The Senate bill would probably have frozen milk price supports at the present level of $13.10 for several years with an adjustment unlikely until October 1983. The practical effect of the House bill would have been an increase in October 1983 of more than $1.00 per cwt. A compromise was arranged in the conference committee; the House conferees agreed to the minimum 70 percent of parity in the Senate bill, and the Senate conferees agreed to drop their provision for eliminating the annual increase if USDA projections for net dairy purchases exceed $750 million for the coming year. The compromise would have cost approximately $150 million more than the original Senate bill approved by the Reagan administration. It was more than the administration was willing to accept. Reagan threatened a veto of the entire farm bill unless the conference committee made changes in the dairy section. The bargaining which ensued produced the modest guaranteed increases in each of the next three years in milk price supports discussed earlier but eliminated the connection between price supports and parity. As a consequence, it is quite likely that dairy price supports, which are presently effectively below 70 percent of parity, will continue to be below 70 percent given the modest, albeit guaranteed, increases scheduled for October 1982 and October 1983, increases which are now jeopardized by the latest Reagan initiative.
Will taxpayers and consumers benefit in any substantial way from Reagan's newest proposal to reduce dairy price supports? In other words, will reducing price supports actually save the government money, and will consumers pay any less for milk?
Whether the government will save any money obviously depends upon total government expenditures on price supports in 1983 and thereafter. Certainly the government will spend less with price supports at $12.00 per cwt. than it would with $13.10 or higher. But whether it spends more on price supports in 1983 than it does in 1982 is still an open question. Even if Congress skips the October 1982 increase of 15 cents per cwt. and grants the Secretary of Agriculture the authority to reduce price supports to $12.00 per cwt. (or some other figure less than the current $13.10 per cwt.), there are no assurances this will save the government any money. USDA estimates show that a $12.00 per cwt. price support level could save the government as much as a billion dollars in fiscal '83. But similar USDA estimates in February 1982 were about $400 million too optimistic by May. Any group making a $400 million mistake in only four months should not find a $1 billion error beyond its capacity.

SOURCE EXCERPT =>
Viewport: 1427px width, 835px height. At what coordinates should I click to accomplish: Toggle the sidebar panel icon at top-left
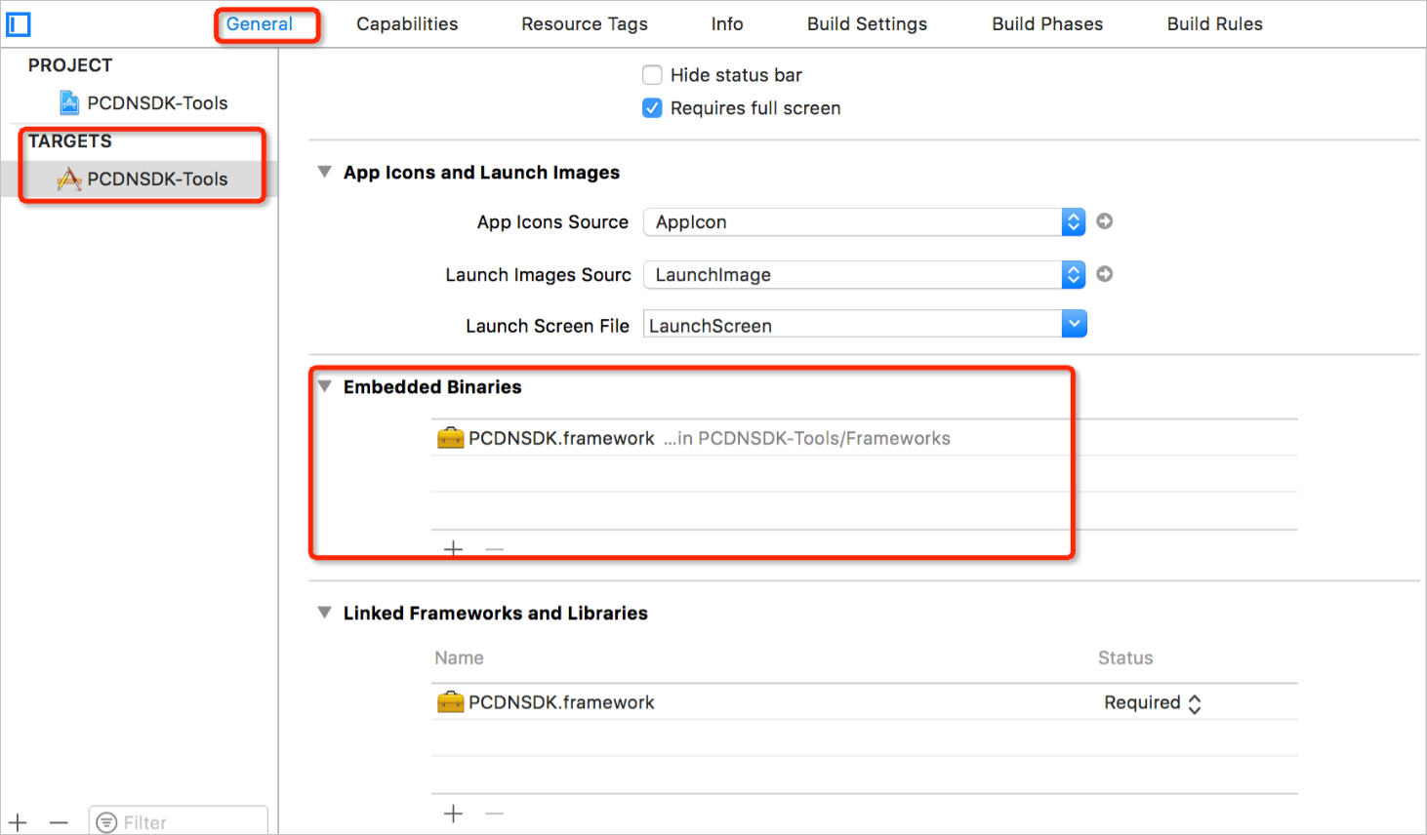point(19,24)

WRITTEN TASK 1 =>
From the passage on dairy price supports, list every date given as a month together with a year, naming each one only once.
WRITTEN TASK 2 =>
In the passage on dairy price supports, what price support level do USDA estimates say could save the government as much as a billion dollars in fiscal '83?
WRITTEN TASK 3 =>
Carry on the passage on dairy price supports from the point where it ends.

WRITTEN REPLY 1 =>
October 1983
October 1982
February 1982

WRITTEN REPLY 2 =>
$12.00 per cwt.

WRITTEN REPLY 3 =>
The reasons why USDA makes such mistakes in forecasting are not difficult to understand. America is blessed with enormously efficient and productive dairy farmers who respond with alacrity to the incentives offered by their government. Consider the reaction of a dairy farmer in early 1981 when asked how he would respond to a dairy price support reduction:
Oh, we would just increase our output to lower our unit cost and to keep up our money flow. Everything we buy will not go down, so we have to have more revenue if we're going to continue. Your marginal producers may get out, but your professionals, your good operators, will just increase milk output.
Not only is the government going to save very little with surplus dairy purchases, even with lowered price supports, but consumers are going to pay just as much for milk at the supermarket. The reason for this is simple -- that is the way government has set things up. The explanation as to why and how things got that way is a bit more complicated.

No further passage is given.